Redistribution and use in source and binary forms, with or without
modification, are permitted provided that the following conditions are met:

Redistributions of source code must retain the above copyright notice, this
list of conditions and the following disclaimer.
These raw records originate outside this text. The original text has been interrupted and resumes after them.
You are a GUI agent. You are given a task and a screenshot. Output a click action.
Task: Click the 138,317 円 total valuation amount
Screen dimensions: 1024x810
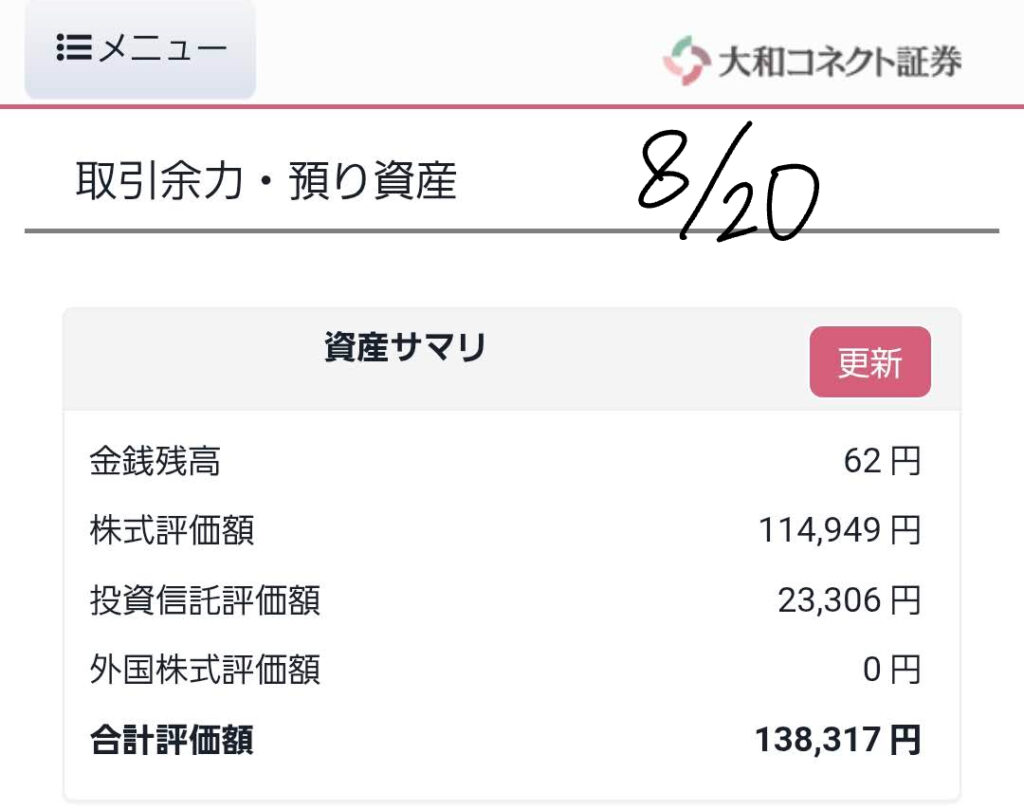tap(837, 741)
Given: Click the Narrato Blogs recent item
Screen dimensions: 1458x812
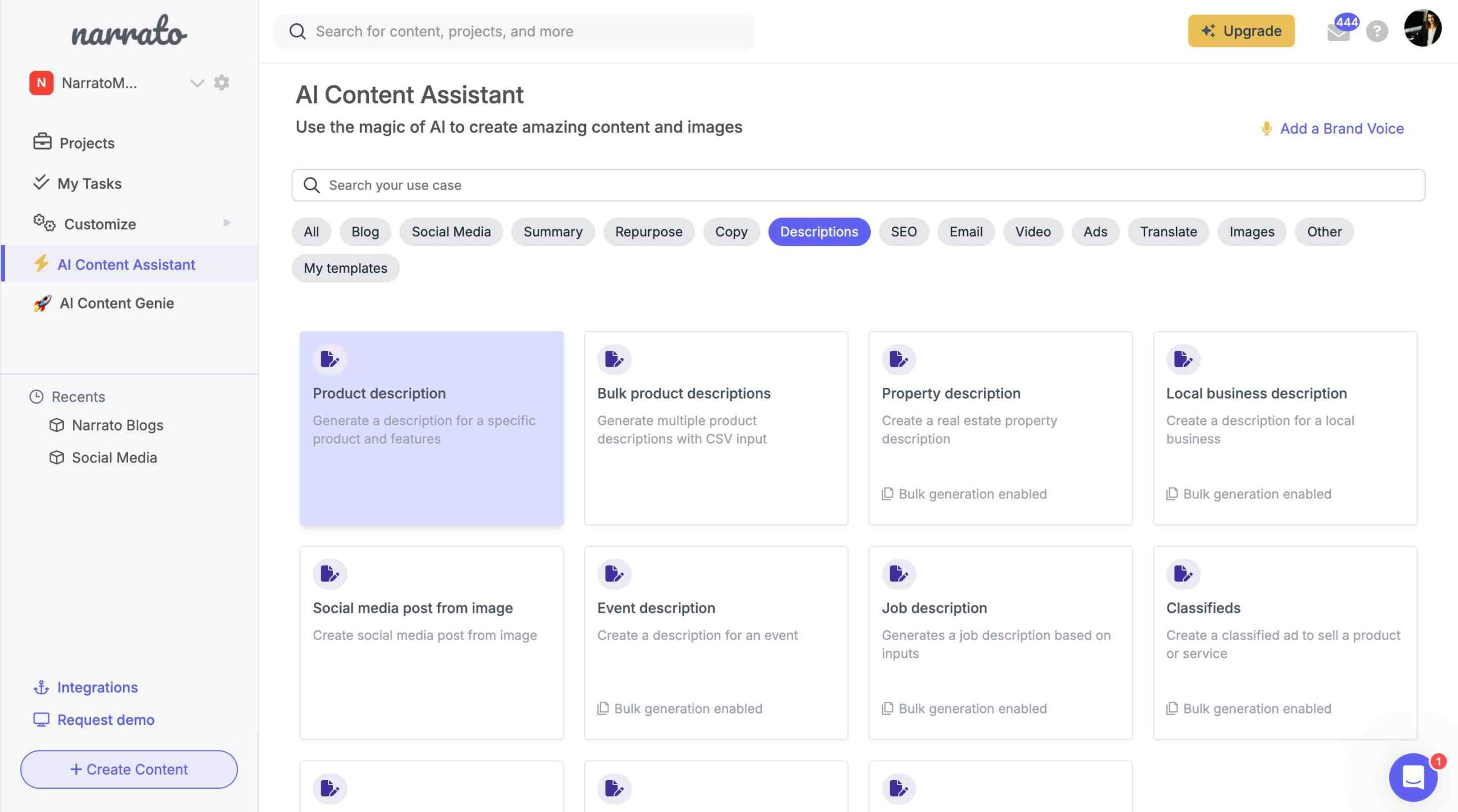Looking at the screenshot, I should point(116,425).
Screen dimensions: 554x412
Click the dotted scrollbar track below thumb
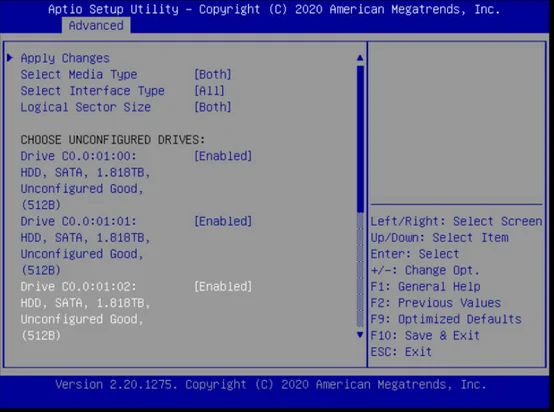pos(360,270)
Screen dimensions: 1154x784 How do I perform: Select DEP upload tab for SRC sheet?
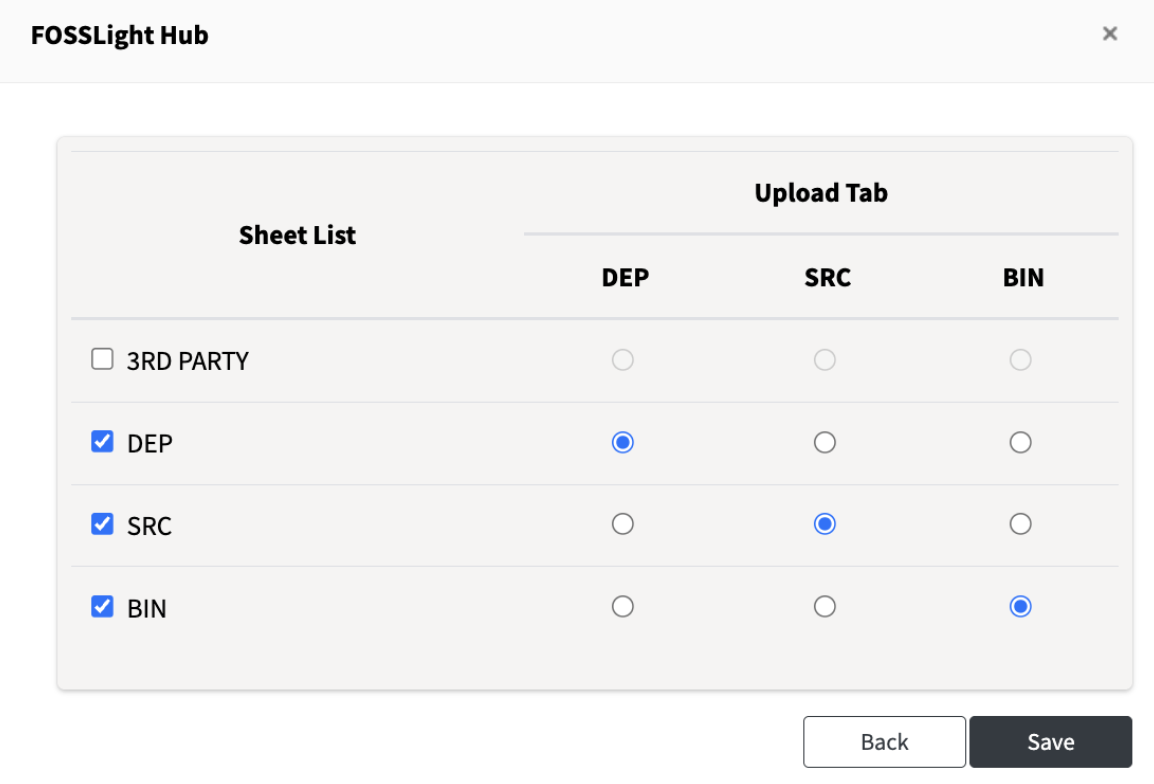coord(623,523)
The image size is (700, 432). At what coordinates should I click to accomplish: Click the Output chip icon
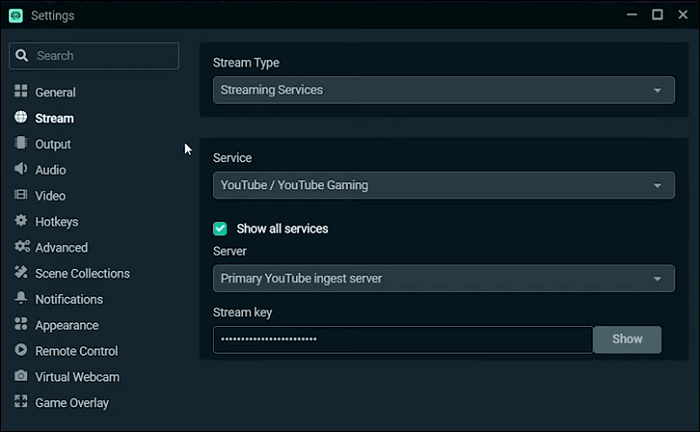pyautogui.click(x=21, y=144)
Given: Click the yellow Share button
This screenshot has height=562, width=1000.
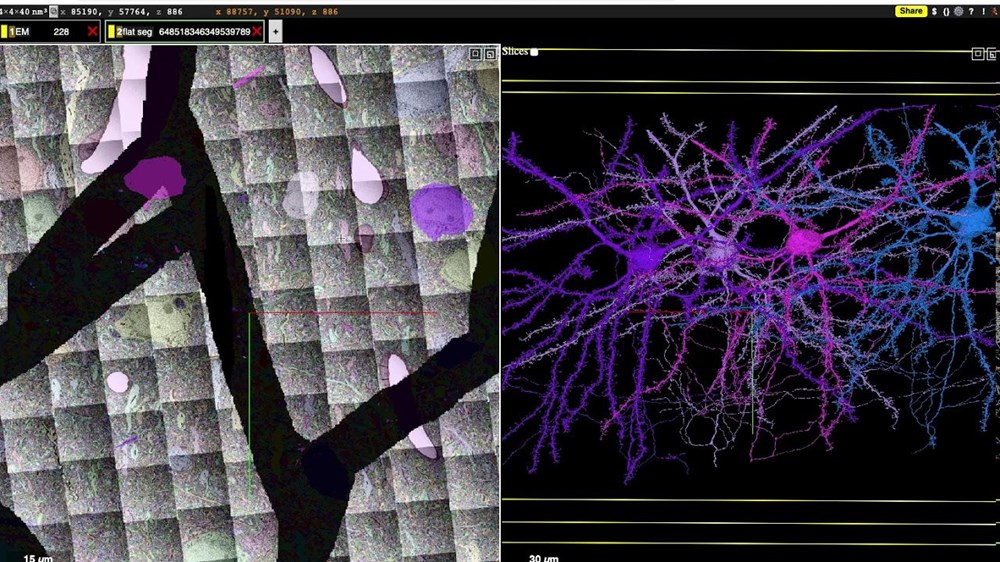Looking at the screenshot, I should coord(910,11).
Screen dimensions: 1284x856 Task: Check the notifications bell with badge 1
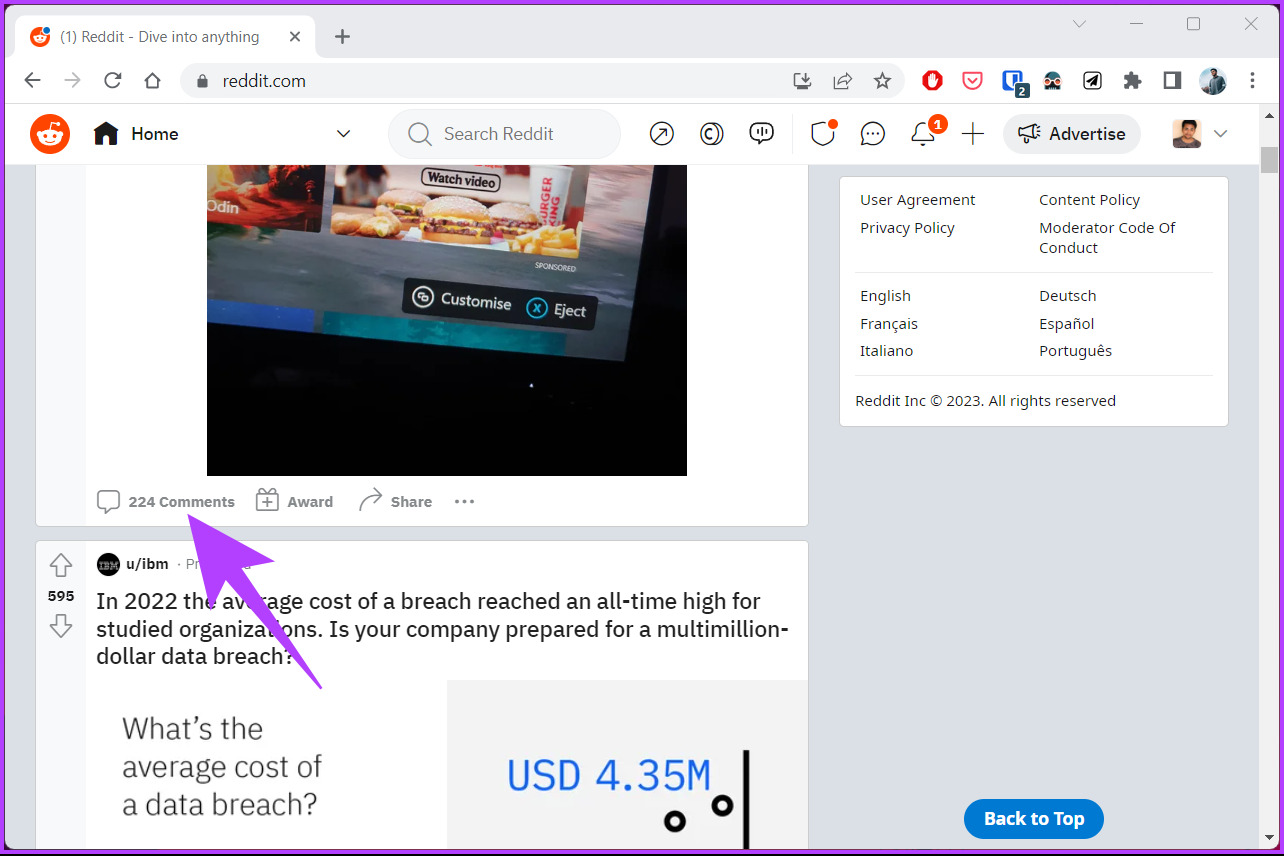pos(922,133)
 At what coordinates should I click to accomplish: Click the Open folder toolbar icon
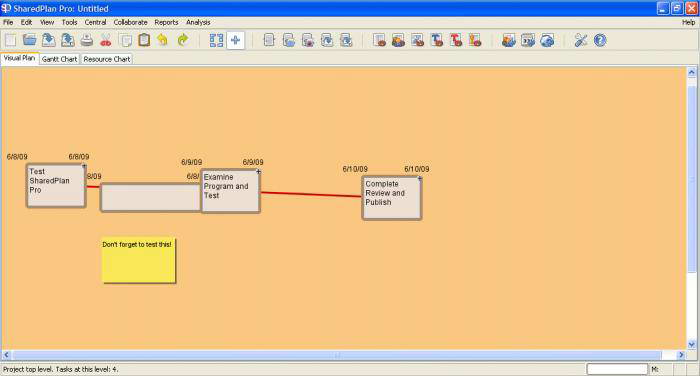[x=29, y=40]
Redistributions in binary
form must reproduce the above copyright notice, this list of conditions and
the following disclaimer in the documentation and/or other materials provided
with the distribution.

THIS SOFTWARE IS PROVIDED BY THE COPYRIGHT HOLDERS AND
CONTRIBUTORS "AS IS" AND ANY EXPRESS OR IMPLIED WARRANTIES, INCLUDING, BUT
NOT LIMITED TO, THE IMPLIED WARRANTIES OF MERCHANTABILITY AND FITNESS FOR A
PARTICULAR PURPOSE ARE DISCLAIMED. IN NO EVENT SHALL THE COPYRIGHT HOLDER OR
CONTRIBUTORS BE LIABLE FOR ANY DIRECT, INDIRECT, INCIDENTAL, SPECIAL,
EXEMPLARY, OR CONSEQUENTIAL DAMAGES (INCLUDING, BUT NOT LIMITED TO,
PROCUREMENT OF SUBSTITUTE GOODS OR SERVICES; LOSS OF USE, DATA, OR PROFITS;
OR BUSINESS INTERRUPTION) HOWEVER CAUSED AND ON ANY THEORY OF LIABILITY,
WHETHER IN CONTRACT, STRICT LIABILITY, OR TORT (INCLUDING NEGLIGENCE OR
OTHERWISE) ARISING IN ANY WAY OUT OF THE USE OF THIS SOFTWARE, EVEN IF ADVISED
OF THE POSSIBILITY OF SUCH DAMAGE.
'''
	# -- coding: utf-8 --
	'''
	Usage:

	>>> f = open('usc08.10')
	>>> x = getlines(f)
	>>> x.next()
	GPOLocatorLine(code='F', arg='5800', data=u'\r\n')
	>>> print x.next().data
	TITLE 8–ALIENS AND NATIONALITY


	Explanation:

	The problem with getting structured data from the ASCII and XHTML files
	provided by the house (http://uscode.house.gov/) is that you need to be
	able to tokenize the statute text into distinct subsections/paragraphs
	before you can reassemble them into a hierarchy.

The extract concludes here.